▶ _SOURCE PASSAGE_:
--- START ---

Wednesday, May 25, 2016

My battleaxe


My battleaxe. (Photo by BobbaLew.)

“Oh, don’t call her that,” a female friend said.
I just said I missed my old battleaxe immensely.
My battleaxe is my beloved wife, who died four years ago.
I was attending the 50-year reunion of my class at Houghton College (“HO-tin;” as in “hoe,” not “how” or “who”).
Like me, my wife was also a graduate of my class. We graduated in 1966. She didn’t make the reunion.
Houghton is a religious college. Very strict when we were there — I don’t know if it is now.
I wasn’t religious. I always am amazed I found a similar unbeliever, at Houghton of all places.
She ended up being the best friend I ever had. And after my childhood I sure needed one.
She died of cancer. I never got the full explanation.
I was devastated; still am somewhat.
I guess it was breast-cancer first, without a primary site.
It spread to her lymph nodes, so I was told it was lymphoma.
I thought she would survive. Every time we used the strong chemo, we snuffed it.
But it kept returning, and you can only use the strong chemo a few times.
Nothing else worked. We ran out of options.
“Old battleaxe” was a term of endearment.
She didn’t dislike it — I was referred to as “the old man.”
“Battleaxe” was offset by my telling her she had what mattered, which was what was between the ears.
She wasn’t a sexpot or tart, or even a wannabee.
But she was always a fabulous discussion.
Often we thought alike. “I was just going to make the same comment,” she’d say.
Long ago, when I was a teenager, we’d visit an uncle who had a daughter named Judy.
That made her my cousin, one of many.
She wasn’t cute, but had what mattered. She was a fabulous discussion.
I used to say I wanted someone I could talk to like Judy.
That was my old battleaxe, who stayed with me despite how screwed up I was.
44+ years.

• The uncle was Uncle Bill, actually Ethelbert. He was a civil engineer. He loudly claimed he built the entire Ben Franklin Bridge (a large suspension bridge over the Delaware River between Philadelphia and Camden NJ) single handed with only a toothpick. He also claimed he invented the submarine sandwich, except “them greasy Eye-talians ruined it by using ‘maters instead of cucumbers.” He also claimed to be “the world’s largest leprechaun.” (He was overweight.) —Is it any wonder I write like I do?

1 Comments:

Blogger cg said...

An absolutely lovely picture of Linda... I love it.

--- END ---

▶ _DATASET RECORDS_:
--- START ---

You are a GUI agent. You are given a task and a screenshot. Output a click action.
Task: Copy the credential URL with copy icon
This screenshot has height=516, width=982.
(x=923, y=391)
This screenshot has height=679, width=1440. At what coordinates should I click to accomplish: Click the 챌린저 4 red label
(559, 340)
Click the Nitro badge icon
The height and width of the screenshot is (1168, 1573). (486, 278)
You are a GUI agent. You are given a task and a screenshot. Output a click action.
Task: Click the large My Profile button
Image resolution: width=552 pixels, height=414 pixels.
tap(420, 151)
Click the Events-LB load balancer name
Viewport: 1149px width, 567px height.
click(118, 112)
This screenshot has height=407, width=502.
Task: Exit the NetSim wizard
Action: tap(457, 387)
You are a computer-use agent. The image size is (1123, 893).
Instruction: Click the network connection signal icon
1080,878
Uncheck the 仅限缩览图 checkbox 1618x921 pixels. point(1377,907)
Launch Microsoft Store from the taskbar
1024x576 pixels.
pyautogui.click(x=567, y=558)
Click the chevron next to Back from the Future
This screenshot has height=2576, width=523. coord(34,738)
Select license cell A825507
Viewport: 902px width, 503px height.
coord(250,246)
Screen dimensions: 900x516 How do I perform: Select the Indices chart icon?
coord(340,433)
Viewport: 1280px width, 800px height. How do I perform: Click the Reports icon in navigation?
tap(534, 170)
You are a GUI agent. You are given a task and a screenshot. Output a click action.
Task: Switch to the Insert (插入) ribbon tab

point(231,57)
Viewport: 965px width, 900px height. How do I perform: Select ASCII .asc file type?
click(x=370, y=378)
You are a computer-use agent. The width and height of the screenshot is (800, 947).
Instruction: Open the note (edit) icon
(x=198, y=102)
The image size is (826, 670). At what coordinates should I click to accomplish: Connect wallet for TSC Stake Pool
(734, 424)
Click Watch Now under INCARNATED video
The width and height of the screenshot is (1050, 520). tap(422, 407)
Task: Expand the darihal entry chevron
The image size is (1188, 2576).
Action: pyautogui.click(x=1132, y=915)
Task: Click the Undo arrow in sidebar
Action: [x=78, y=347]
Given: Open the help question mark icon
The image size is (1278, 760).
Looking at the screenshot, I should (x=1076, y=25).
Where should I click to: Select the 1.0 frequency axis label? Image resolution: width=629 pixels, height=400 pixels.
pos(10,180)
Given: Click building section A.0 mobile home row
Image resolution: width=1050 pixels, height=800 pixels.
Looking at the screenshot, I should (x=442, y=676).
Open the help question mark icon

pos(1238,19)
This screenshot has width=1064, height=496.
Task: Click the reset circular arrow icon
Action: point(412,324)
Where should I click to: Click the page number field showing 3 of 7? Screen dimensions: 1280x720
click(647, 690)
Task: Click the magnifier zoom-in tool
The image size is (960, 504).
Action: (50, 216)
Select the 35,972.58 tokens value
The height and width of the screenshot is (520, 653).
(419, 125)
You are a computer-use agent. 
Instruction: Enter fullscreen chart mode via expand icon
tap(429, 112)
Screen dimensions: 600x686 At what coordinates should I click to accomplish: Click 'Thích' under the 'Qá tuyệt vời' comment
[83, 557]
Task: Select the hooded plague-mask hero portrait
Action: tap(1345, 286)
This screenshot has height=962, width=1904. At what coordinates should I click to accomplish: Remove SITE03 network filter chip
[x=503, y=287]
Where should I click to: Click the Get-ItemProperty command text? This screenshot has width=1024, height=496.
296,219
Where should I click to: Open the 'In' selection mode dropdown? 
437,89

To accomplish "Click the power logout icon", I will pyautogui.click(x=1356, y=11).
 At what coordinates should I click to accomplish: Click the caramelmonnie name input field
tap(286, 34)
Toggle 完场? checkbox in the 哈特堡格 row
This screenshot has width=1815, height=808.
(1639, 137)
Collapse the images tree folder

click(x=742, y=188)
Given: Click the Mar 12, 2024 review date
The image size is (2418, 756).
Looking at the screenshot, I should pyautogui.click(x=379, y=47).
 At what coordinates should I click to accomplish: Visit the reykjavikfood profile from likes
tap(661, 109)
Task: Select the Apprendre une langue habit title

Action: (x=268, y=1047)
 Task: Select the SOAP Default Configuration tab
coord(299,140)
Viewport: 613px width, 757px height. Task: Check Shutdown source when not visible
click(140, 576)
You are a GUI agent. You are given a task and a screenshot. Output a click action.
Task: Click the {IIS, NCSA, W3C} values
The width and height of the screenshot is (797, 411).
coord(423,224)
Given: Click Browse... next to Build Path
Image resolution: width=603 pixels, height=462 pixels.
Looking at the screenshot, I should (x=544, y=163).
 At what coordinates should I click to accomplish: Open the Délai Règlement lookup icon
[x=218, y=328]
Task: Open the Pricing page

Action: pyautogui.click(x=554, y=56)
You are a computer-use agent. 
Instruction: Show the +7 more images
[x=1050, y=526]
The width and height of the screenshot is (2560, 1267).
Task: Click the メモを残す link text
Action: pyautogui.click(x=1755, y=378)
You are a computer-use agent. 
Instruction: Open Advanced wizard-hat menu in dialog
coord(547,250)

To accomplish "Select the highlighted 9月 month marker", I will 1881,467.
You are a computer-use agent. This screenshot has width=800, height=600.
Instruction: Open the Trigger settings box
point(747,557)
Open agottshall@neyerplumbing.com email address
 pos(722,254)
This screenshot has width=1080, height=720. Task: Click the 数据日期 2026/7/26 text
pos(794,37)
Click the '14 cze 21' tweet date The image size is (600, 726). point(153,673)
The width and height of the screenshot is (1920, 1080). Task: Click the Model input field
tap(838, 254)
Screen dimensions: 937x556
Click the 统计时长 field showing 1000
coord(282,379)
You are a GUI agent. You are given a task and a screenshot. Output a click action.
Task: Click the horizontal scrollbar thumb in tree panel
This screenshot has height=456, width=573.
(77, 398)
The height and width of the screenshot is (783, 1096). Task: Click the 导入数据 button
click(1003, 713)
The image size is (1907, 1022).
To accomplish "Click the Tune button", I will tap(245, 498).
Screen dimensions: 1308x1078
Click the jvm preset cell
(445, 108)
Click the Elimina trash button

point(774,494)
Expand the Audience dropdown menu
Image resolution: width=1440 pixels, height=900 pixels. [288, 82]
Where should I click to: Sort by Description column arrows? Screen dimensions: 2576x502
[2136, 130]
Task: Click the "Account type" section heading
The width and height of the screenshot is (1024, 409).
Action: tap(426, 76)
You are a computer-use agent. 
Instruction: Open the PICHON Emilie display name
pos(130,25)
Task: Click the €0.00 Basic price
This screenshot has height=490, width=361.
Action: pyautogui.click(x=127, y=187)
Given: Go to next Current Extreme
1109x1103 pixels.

--- END ---

▶ _TASK ITEM 1_: List every claim that Uncle Bill made, according to the battleaxe post.
▶ _TASK ITEM 2_:
Answer these questions from the battleaxe post, please:
(a) In what year did the writer and his wife graduate?
(b) How long before the post did the wife die?
(c) What was Uncle Bill's occupation?
▶ _TASK ITEM 3_: Write out the battleaxe post from "I just said" up to and including "if it is now.".

▶ _SOLUTION 1_:
- He built the entire Ben Franklin Bridge single handed with only a toothpick.
- He invented the submarine sandwich, but "them greasy Eye-talians ruined it by using 'maters instead of cucumbers."
- He was "the world's largest leprechaun."

▶ _SOLUTION 2_:
(a) 1966
(b) Four years
(c) He was a civil engineer.

▶ _SOLUTION 3_:
I just said I missed my old battleaxe immensely.
My battleaxe is my beloved wife, who died four years ago.
I was attending the 50-year reunion of my class at Houghton College (“HO-tin;” as in “hoe,” not “how” or “who”).
Like me, my wife was also a graduate of my class. We graduated in 1966. She didn’t make the reunion.
Houghton is a religious college. Very strict when we were there — I don’t know if it is now.